Anger wasn’t a good look, so reluctantly Wayne pushed it aside. Shaking himself back to awareness, he found that Garth had pulled his hair in front of his face, hiding beneath his hands. It was something Wayne hadn’t seen him do since high school, when he and Wayne were just starting to get to know each other. Garth’s bangs had been longer then, and at the first sign of discomfort or embarrassment he would cover his face with them, as if trying to turn invisible. Hanging with Wayne was all that had encouraged him to come out of his shell.

Wayne watched with alarm as Garth made a weird sound, something like a gasp, only… sadder. It made him feel kind of sick, except it was in his heart and not his stomach. Carefully he prodded Garth’s shoulder.

“Hey, hey. Garth, Garth, Garth.” Wayne chanced to give him a tiny shake. “I’m gonna tell you a secret, okay?”

Slowly Garth’s hands slid from his face and folded against his chest. He peeked out from his curtain of hair. Behind his glasses frames, his eyes were wet, and his chin wobbled as he spoke. “A secret?”

“Yeah,” Wayne said, nodding sagely. “But, I can’t tell you unless you promise not to tell anyone else, okay?”

Garth bit his lip and nodded back. “I can keep a secret.”

“Okay, alright.” Wayne clasped his hands in a prayer position and slowly breathed out. “The secret is this… _There’s more to life than babes.”_

He wasn’t sure how comforting Garth would find his words, but God bless him, he looked genuinely intrigued. “There is?”

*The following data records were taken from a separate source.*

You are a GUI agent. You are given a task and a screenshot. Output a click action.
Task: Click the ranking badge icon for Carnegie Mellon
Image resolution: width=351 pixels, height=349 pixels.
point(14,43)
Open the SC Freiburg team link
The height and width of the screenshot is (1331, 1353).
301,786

“Sh’yeah! There are _tons_ of things more important than babes.” Wayne managed a smile as he launched into an impromptu top ten list. “Number ten, the amazing donuts they make at Mikita’s. Number nine, all those cool, crazy shows they have at the Gasworks. Number eight, those movie theaters that don't charge extra for butter on your popcorn, and don't mind if you stay to see a second showing. Number seven, the world’s greatest rock band, Aerosmith. Number six, our TV program…” It suddenly occurred to Wayne that _Wayne's World_ should probably be ranked much higher than that, so he skipped ahead. “And the number one thing that’s more important than babes is, of course, hanging out at Aurora Municipal on a Saturday night with your best friend in the entire world.”

He thought he’d gotten through to Garth, but Garth only mumbled indistinctly and looked away. It looked like he was going to hide again, so Wayne grabbed his shoulder. “Come on! A cool guy who doesn’t need to worry about what _anybody_ thinks of him says what?”

“What?” Garth said, then: “Oh!” In an instant, his face lit up, as if he’d just inherited the world.

“Yeah.” Wayne rubbed Garth’s shoulder, grinning fondly until Garth’s unsteady expression mirrored his. Then he gradually eased himself off the Mirthmobile and onto the gravel below. Garth followed him, wiping his eyes on his sleeve.

“Come on,” Wayne announced, trying the handle of the passenger door. “Let’s go to the Gasworks. Cassandra told me about the band that’s playing tonight, they’re some Rush tribute band called Slow. All their songs are exceptionally long.”

Garth nodded as he fumbled for his keys. “Wayne?”

“Yes, Garth?”

Garth unlocked the car doors with a _click._ “What if we can’t go back to Mikita’s anymore?”

It didn’t take long for Wayne to understand why Garth had asked that. The thought struck him as grim. Going to Stan Mikita’s Donuts had become a post-show ritual on Friday nights, to the point where Wayne imagined the two intertwined. Mikita’s had always felt like a second home, a place where they knew they’d always be wanted.

But if that snooty woman who’d broken Garth’s heart worked there, then they couldn’t be as wanted as they’d thought. And if Garth didn’t want to see her, then Wayne didn’t want anything to do with it either.

“We'll find a better hangout spot,” he declared as he opened the passenger door. “Some place that serves double the donuts for half the price. As long as it’s not Little Big Boy’s.”

That was all he got out before the air whipped into a frenzy, the sky shattered overhead, and a mutual scream tumbled forth from his and Garth’s open mouths. The 10:00 plane boldly charted its course, growing larger and larger until it had settled firmly on the ground somewhere behind them.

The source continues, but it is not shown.